Saint-Saëns - Piano Trios Nos. 1 & 2





Trio Wanderer:
Vincent Coq - piano
Jean-Marc Phillips-Varjabédian - violin
Raphaël Pidoux - cello

Lossless: Ape (img + cue + log) = 243 mb
Lossy: Mp3 (lame "preset standard") = 19 mb
Artwork @ 300dpi = 80 mb

Total playing time: 58:01
Recorded 2004 | Released 2005

Recording:
August 2004, Salle modulable IRCAM, Paris

Harmonia Mundi - HMC 901862

Track listing:
1. Trio n°1 op.18 - Allegro Non Troppo
2. Trio n°1 op.18 - Andante
3. Trio n°1 op.18 - Scherzo
4. Trio n°1 op.18 - Allegro
5. Trio n°2 op.92 - Allegro Non Troppo
6. Trio n°2 op.92 - Allegretto
7. Trio n°2 op.92 - Andante Con Moto
8. Trio n°2 op.92 - Gracioso, Poco Allegro
9. Trio n°2 op.92 - Allegro

Reviews:
ClassicsToday
These are breathtakingly beautiful performances of breathtakingly beautiful music. Trio No. 1 is one of Saint-Saëns' earliest chamber works, but it shows his trademark style fully in place: elegant, tuneful, and supremely confident in its craftsmanship.

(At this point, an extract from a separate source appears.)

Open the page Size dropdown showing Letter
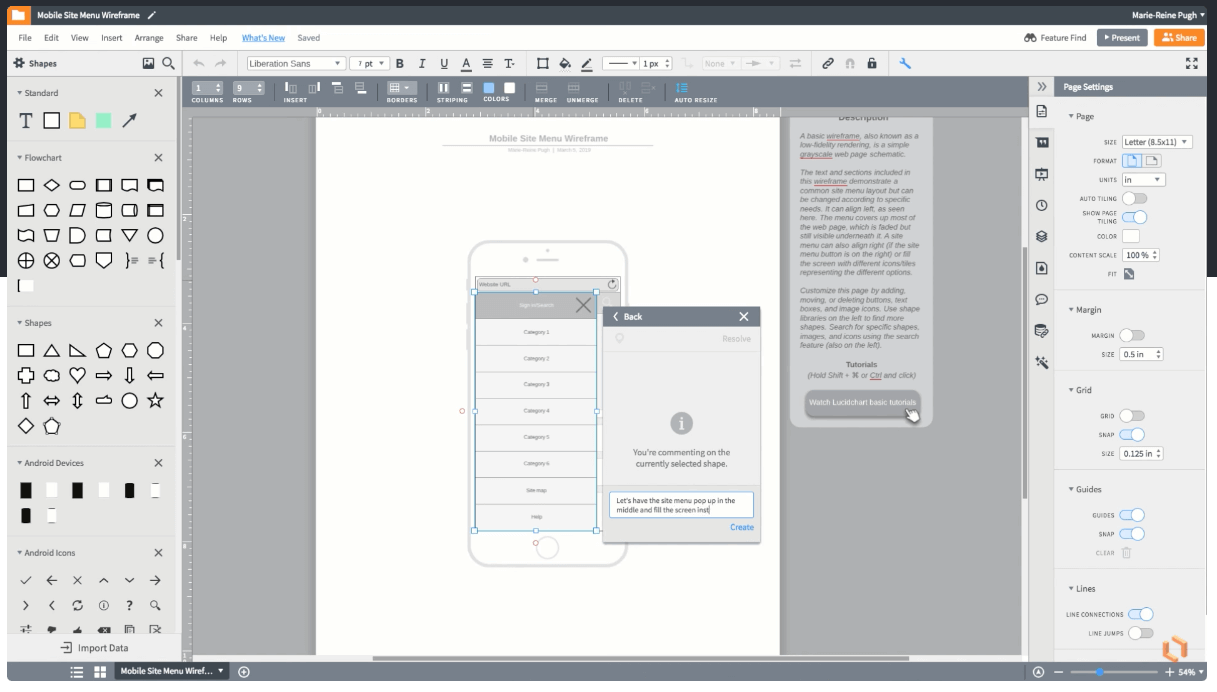(1156, 141)
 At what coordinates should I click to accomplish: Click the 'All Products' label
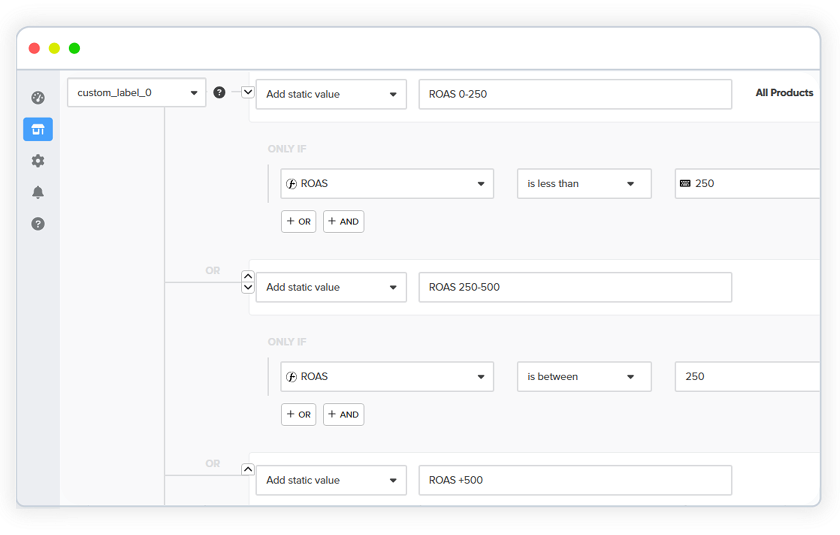784,93
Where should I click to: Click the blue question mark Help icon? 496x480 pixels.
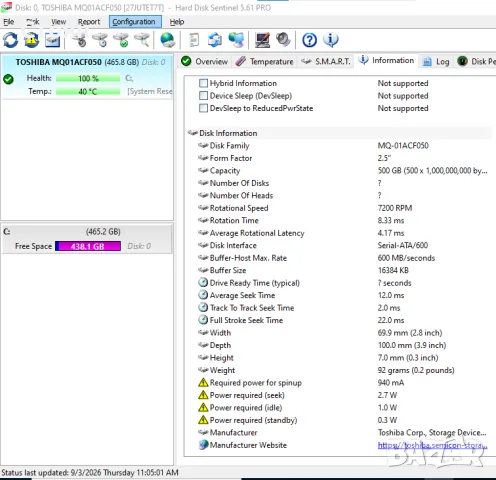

The most noteworthy thing about the work, aside from the lovely thematic material, is the characterful use of syncopated rhythms in all four movements. How marvelously the members of Trio Wanderer realize this aspect! Compared to them, the otherwise decent Joachim Trio on Naxos sounds as if it's standing in place. Listen to the vitality the Wanderer brings to the opening movement, or to the heartfelt simplicity of the andante's folk-song main theme, or to the confidence and joie de vivre in the scherzo's delicious rhythmic games. It's simply irresistible.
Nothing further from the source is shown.